= Sidecar file =

Computer files that store data which is not supported by the format of a source file

Sidecar files, also known as buddy files or connected files, are computer files that store data (often metadata) which is not supported by the format of a source file.

There may be one or more sidecar files for each source file. There may also be "metadata databases" where one database contains metadata for several source files.

In most cases the relationship between the source file and the sidecar file is based on the file name; sidecar files have the same base name as the source file, but with a different extension. The problem with this system is that most operating systems and file managers have no knowledge of these relationships, and might allow the user to rename or move one of the files thereby breaking the relationship.

== Examples ==
- Amiga Hunk metadata
In AmigaOS, a file with a .info extension contains metadata for a companion Amiga Hunk executable file.

- Extensible Metadata Platform
Extensible Metadata Platform (XMP) metadata is stored in a sidecar file when either a file format does not support embedded XMP metadata or if the workflow requires this.

- DxO sidecar
Similar to the XMP format, DOP sidecars store metadata and edits made through DxO PhotoLab and other DxO tools

- Connected Web Files and Folders
A file system object that associated two or more files. The file system treats connected files as a unit for purposes of moving, copying, and deleting. Some versions of Internet Explorer and Microsoft Word can save an HTML and its hyperlinked assets as such a unit.

- THM
Many digital cameras will store a .thm (thumbnail) file alongside a recorded movie, with the same base filename as the movie file. These thumbnail files are JFIF-encoded image files. This system allows for quickly displaying a still preview of the movie, and storing camera data which is not supported by the AVI file format.

- INF
Acorn filesystems support metadata such as load and execution addresses that may not be natively supported on other filesystems. A .inf file is used to store this metadata in text format, stored in a file with the same base filename, e.g. Menu and Menu.inf, Build.src and Build.src.inf.

- JPEG + WAV
Some digital cameras allow for voice/audio annotations with photos. These are then stored as WAV audio files alongside the JPEG photo file, with the same base filename.

- PDF + annotations
PDF viewers which allow the reader to annotate documents with comments and drawings may store these in a sidecar file, such as Xournal's .xoj files.

- RunPacker
The MS-DOS-based self-extracting archive generator RunPacker relied heavily on sidecar files because the proprietary package format PFA (packfile archive) used in it did not natively store file attributes or timestamps. To address this limitation, a backward-compatible system of auxiliary files (as called in official documentation) was implemented to store aforementioned data in volumes without changing their format. These were added to the PFA volume the same way as ordinary files, except they were marked by special characters in their name, and software made aware of this system (sometimes called ePFA, Extended PFA) processed them transparently. Older programs relying on the PFA format would simply read or extract the file along with all others found in the volume. The ePFA format was designed with further extensibility in mind, and has been actually extended with several features over time.

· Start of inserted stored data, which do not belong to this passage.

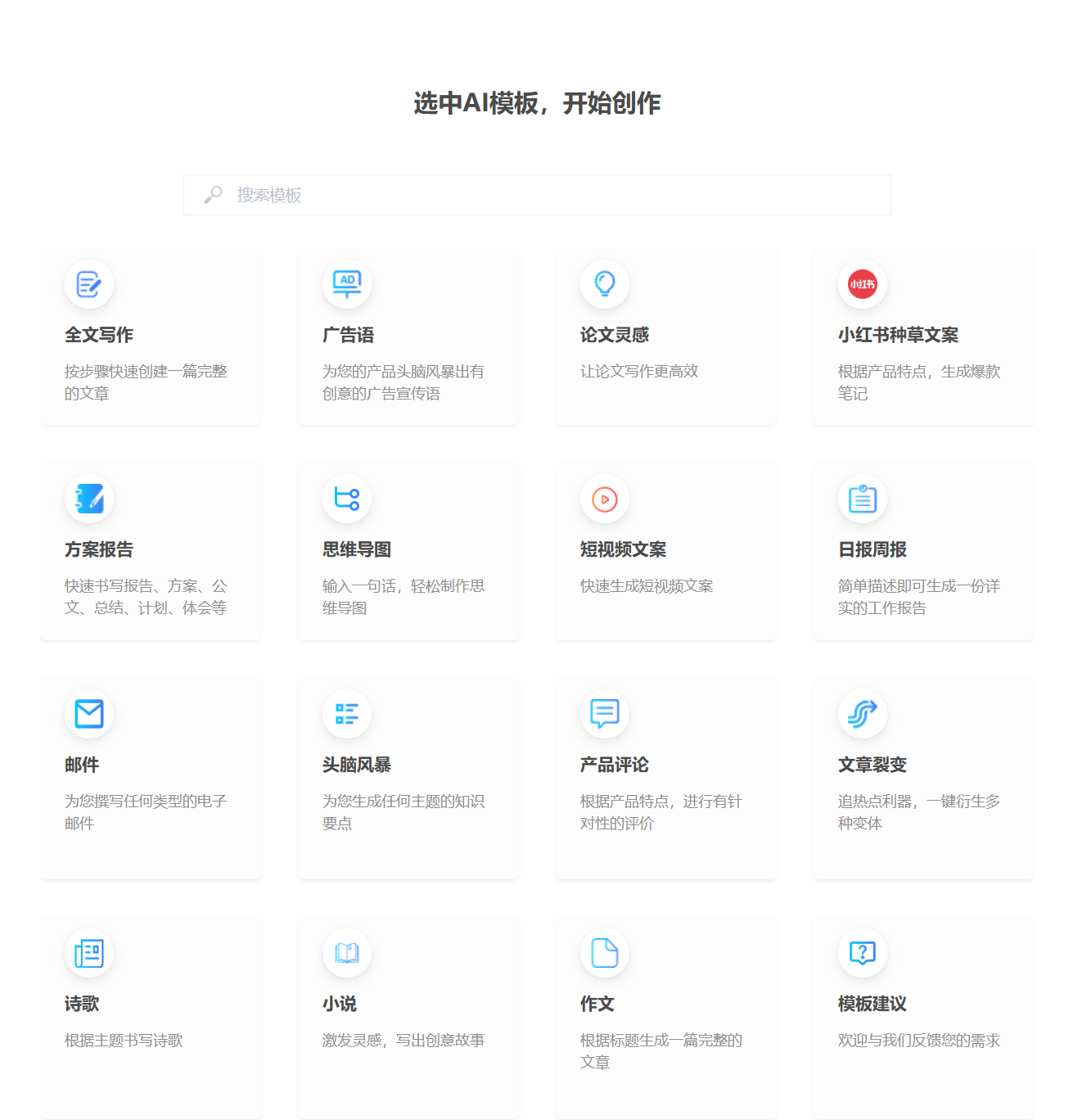Select the 广告语 AD billboard icon

point(347,284)
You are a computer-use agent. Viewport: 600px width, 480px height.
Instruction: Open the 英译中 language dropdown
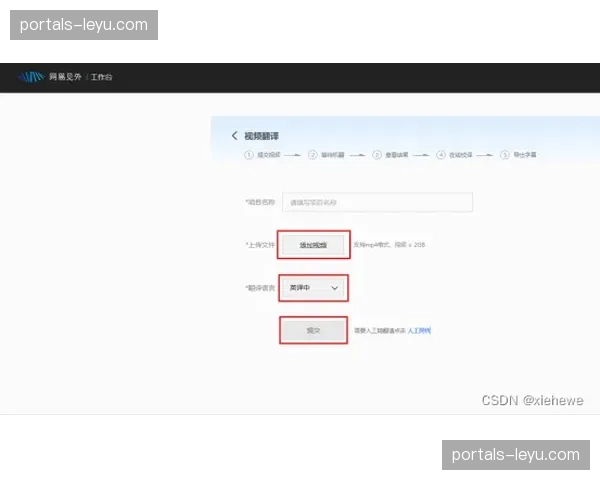(313, 288)
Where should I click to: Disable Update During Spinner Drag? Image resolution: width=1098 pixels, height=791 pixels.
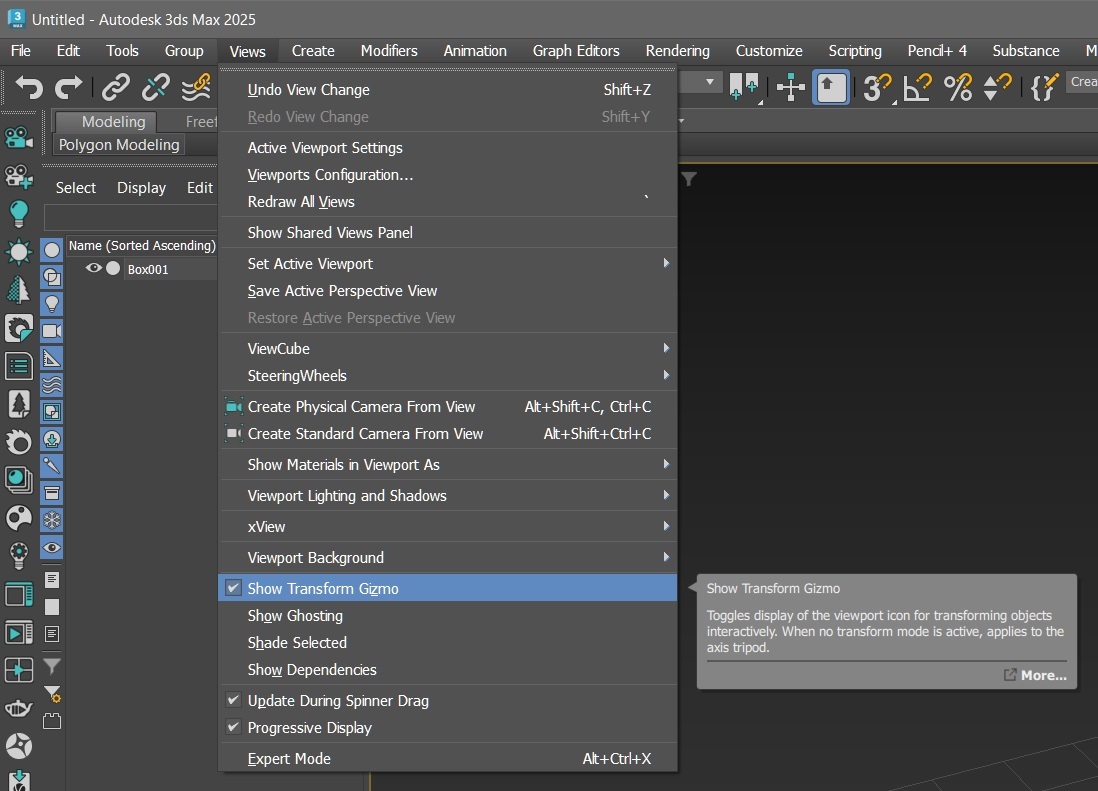coord(337,701)
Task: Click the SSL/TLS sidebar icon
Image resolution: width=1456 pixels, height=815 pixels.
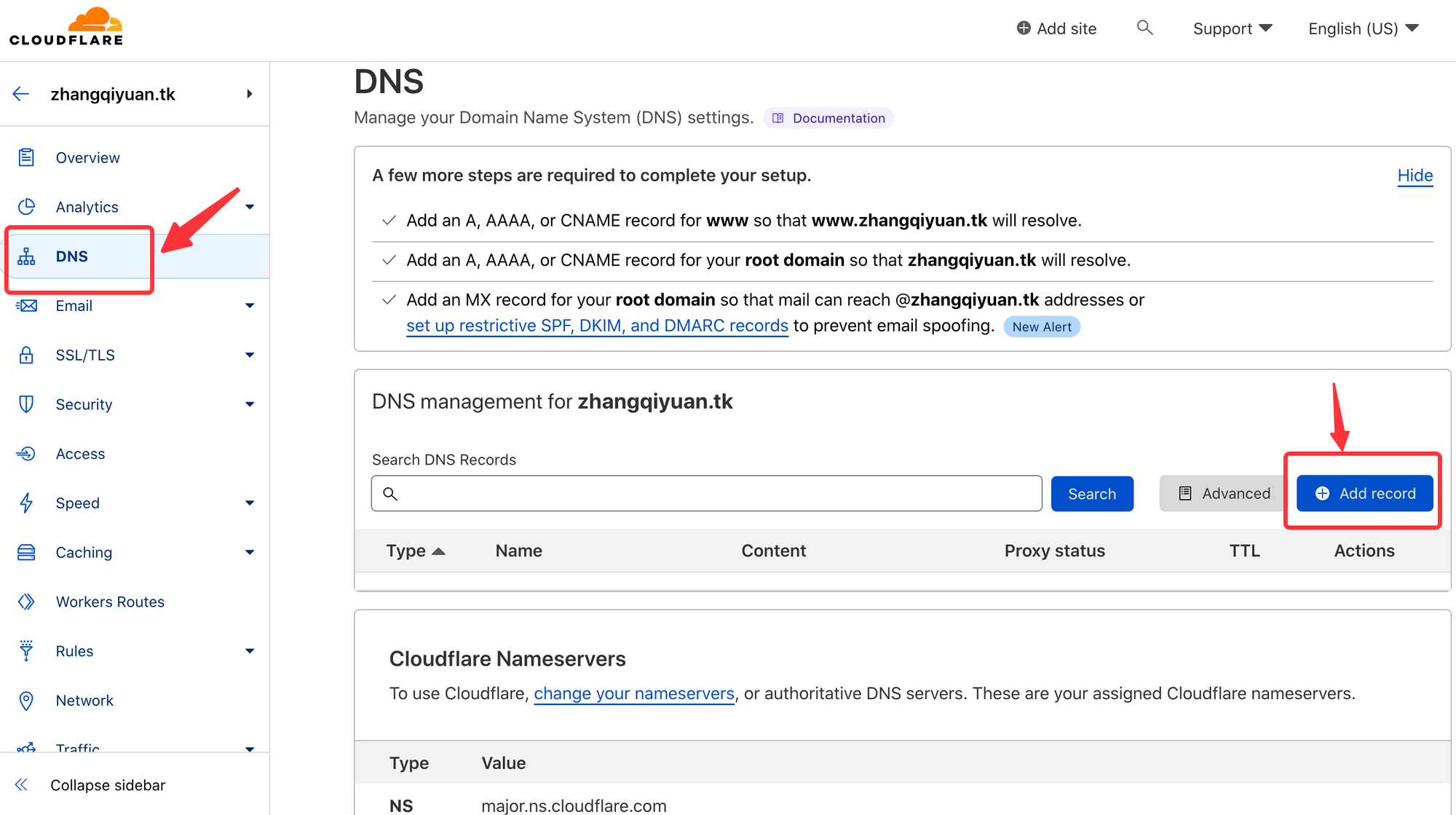Action: click(x=27, y=355)
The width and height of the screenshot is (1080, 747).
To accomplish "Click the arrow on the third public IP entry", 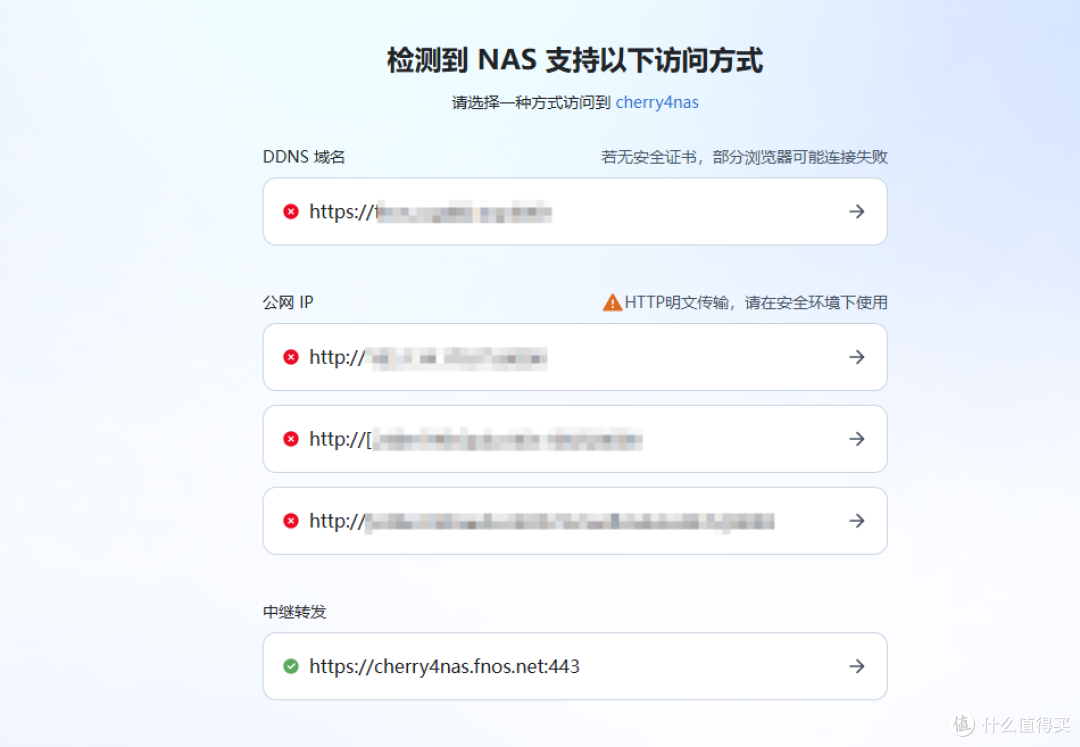I will pyautogui.click(x=857, y=520).
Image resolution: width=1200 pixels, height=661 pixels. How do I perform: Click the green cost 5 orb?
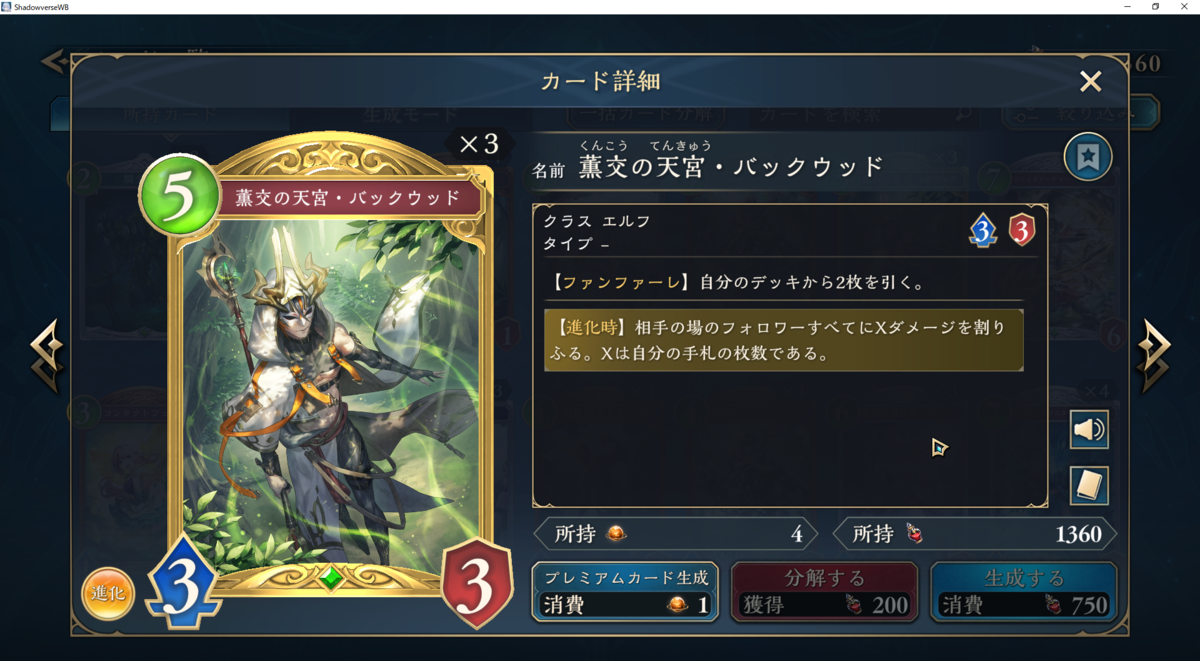179,197
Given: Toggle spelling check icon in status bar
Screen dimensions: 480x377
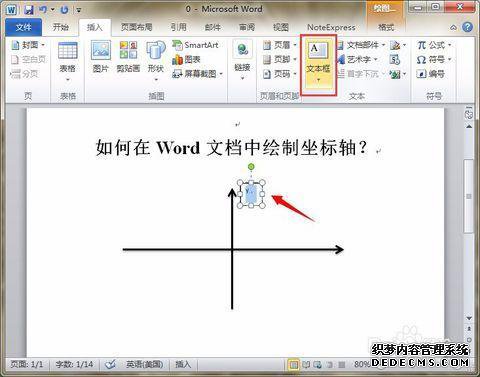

- Meta Information Encapsulation (MIE)
Meta Information Encapsulation sidecar files. The MIE format is an extensible, dedicated meta information format part of ExifTool. MIE files can be used to encapsulate meta information from many sources and bundle it together with any type of file.

A variation of this are copies of the source file which contain largely the same information, but in a different format or from a previous version:

- Exif
Since many JPEG editing software used to destroy Exif metadata stored in digital photos, some photo cataloging applications can extract the Exif data and store that in an .exf file, so that the metadata can later be re-inserted into the JPEG file.

- Raw + JPEG
Many digital cameras allow to store both uncompressed raw data and a JFIF-encoded image file when shooting in raw mode. This allows for faster previewing the photo, and support by applications that do not support the (often undocumented) raw format.

- TIF + TFW or JPG + JGW
Aerial photos may be supplied with a World File that determines the location, size and rotation of the image.

==Alternatives==
Rather than storing data separately, it can be stored as part of the main file. This is particularly done for container files, which allow certain types of data to be stored in them. Instead of separate files on the file system, multiple files can be combined into an archive file, which keeps them together, but requires that software processes the archive file, rather than individual files. This is a generic solution, as archive files can contain arbitrary files from the file system.

===Forks===

A file system level solution for the same problem are forks, which allow multiple pieces of data to be associated with a single file. Sidecar files can be seen as "forks for file systems without native support for forks".

These can then be manipulated with usual file system tools: because the support is built into the operating system, these resource forks will not show up as separate files, and all applications inherit support for resource forks. However, forks cannot be copied to file systems without support for forks, or transmitted over a channel that does not support forks. For interchange forks are generally instead stored as sidecar file.

The classic Mac OS and macOS are notable examples of operating systems with support for forks, in the HFS file system. However, this causes problems with exchanging over ISO 9660 format CD-ROM, FAT format MS-DOS disks, and over internet email, and requires the use of sidecar files to store this information. Microsoft NTFS supports Alternate Data Streams which are similar.